__SOURCE DATA__.
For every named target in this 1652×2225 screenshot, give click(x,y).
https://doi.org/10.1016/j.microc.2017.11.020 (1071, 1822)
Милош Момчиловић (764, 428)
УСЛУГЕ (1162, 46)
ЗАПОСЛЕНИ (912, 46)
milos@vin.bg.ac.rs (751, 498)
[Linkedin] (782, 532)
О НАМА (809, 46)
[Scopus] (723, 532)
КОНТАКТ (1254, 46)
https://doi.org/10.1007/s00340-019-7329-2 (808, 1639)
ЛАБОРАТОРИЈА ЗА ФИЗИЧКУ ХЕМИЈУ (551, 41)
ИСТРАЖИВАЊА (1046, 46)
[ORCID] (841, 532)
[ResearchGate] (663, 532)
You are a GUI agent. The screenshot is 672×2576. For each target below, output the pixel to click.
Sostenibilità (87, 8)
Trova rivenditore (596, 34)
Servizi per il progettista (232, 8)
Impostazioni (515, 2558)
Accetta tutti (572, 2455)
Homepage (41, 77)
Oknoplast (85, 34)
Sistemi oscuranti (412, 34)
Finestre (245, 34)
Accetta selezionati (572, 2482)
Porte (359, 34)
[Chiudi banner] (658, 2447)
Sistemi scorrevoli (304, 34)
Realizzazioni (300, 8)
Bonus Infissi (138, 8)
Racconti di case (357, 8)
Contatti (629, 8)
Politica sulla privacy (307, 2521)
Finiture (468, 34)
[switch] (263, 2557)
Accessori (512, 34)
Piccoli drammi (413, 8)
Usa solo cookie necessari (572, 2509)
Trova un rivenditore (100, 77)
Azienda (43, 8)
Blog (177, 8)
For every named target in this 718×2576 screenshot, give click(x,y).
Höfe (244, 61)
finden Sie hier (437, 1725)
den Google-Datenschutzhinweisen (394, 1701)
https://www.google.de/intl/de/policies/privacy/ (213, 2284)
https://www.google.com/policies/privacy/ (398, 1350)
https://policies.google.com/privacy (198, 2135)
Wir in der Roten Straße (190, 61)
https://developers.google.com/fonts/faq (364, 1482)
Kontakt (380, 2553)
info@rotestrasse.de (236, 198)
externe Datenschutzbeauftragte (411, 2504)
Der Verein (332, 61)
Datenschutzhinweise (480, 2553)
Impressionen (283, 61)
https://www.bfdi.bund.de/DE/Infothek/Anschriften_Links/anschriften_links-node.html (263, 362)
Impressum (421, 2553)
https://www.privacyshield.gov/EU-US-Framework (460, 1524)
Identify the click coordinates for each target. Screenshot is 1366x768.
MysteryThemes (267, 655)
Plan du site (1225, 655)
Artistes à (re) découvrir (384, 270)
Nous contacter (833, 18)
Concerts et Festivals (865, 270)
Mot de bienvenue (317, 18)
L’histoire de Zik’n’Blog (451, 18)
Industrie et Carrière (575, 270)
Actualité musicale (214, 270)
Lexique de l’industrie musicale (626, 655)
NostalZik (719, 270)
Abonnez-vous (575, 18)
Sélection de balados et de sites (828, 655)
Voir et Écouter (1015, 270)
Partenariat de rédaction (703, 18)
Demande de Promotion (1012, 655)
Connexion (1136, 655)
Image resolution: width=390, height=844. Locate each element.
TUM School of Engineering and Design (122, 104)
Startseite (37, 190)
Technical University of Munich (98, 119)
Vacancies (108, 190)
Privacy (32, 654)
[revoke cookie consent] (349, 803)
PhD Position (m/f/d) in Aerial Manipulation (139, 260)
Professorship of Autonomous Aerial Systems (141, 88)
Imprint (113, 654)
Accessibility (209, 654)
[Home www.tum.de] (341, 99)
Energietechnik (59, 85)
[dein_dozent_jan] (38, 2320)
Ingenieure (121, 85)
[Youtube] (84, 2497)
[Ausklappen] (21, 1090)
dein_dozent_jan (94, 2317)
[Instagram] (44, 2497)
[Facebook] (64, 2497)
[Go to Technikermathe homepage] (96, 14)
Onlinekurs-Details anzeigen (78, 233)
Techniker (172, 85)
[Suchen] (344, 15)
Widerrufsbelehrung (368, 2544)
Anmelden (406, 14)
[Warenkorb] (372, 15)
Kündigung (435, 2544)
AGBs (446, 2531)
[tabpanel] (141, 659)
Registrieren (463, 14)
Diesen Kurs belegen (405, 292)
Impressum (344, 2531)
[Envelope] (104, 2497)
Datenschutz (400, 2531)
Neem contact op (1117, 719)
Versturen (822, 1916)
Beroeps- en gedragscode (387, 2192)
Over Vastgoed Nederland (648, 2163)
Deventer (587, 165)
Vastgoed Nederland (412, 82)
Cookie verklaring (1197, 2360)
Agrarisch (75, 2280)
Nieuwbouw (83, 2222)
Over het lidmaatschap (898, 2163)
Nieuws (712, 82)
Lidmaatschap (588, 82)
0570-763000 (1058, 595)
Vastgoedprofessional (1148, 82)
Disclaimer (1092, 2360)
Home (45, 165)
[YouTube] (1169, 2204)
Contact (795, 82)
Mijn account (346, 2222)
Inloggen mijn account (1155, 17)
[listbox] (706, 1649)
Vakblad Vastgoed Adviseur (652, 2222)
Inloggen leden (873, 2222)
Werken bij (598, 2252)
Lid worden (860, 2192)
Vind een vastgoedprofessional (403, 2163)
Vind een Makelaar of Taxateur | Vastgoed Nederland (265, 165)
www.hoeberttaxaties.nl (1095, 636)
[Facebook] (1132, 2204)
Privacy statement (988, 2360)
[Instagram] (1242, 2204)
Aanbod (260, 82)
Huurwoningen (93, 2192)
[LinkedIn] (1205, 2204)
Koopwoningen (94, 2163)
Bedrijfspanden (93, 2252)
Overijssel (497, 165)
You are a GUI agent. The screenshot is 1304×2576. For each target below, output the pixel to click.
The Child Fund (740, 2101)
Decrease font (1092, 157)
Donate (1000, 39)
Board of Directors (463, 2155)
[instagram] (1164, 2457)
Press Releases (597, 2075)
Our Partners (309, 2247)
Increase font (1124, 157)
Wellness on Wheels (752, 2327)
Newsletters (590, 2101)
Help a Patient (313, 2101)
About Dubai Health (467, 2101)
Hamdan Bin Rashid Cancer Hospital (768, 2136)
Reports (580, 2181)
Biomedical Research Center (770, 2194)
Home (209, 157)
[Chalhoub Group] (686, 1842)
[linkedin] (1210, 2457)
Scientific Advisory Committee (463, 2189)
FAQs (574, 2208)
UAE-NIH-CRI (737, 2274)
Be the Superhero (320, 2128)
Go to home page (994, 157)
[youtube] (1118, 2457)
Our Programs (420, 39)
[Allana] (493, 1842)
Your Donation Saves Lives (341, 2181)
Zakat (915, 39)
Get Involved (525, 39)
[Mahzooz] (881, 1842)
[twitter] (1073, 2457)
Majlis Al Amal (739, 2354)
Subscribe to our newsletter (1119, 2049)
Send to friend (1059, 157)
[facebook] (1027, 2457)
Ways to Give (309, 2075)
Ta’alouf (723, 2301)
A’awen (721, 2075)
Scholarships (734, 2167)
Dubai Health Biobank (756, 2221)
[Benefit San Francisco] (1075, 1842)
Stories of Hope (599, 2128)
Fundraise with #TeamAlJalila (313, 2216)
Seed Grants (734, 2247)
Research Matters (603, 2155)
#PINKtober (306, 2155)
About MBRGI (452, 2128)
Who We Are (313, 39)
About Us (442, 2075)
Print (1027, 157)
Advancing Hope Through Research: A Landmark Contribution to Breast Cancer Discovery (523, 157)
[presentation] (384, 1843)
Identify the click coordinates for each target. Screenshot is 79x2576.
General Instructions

__THE TASK__. Each line that contains the string "Trova" should be copied from the data above.

__YOUR SOLUTION__.
Trova rivenditore (596, 34)
Trova un rivenditore (100, 77)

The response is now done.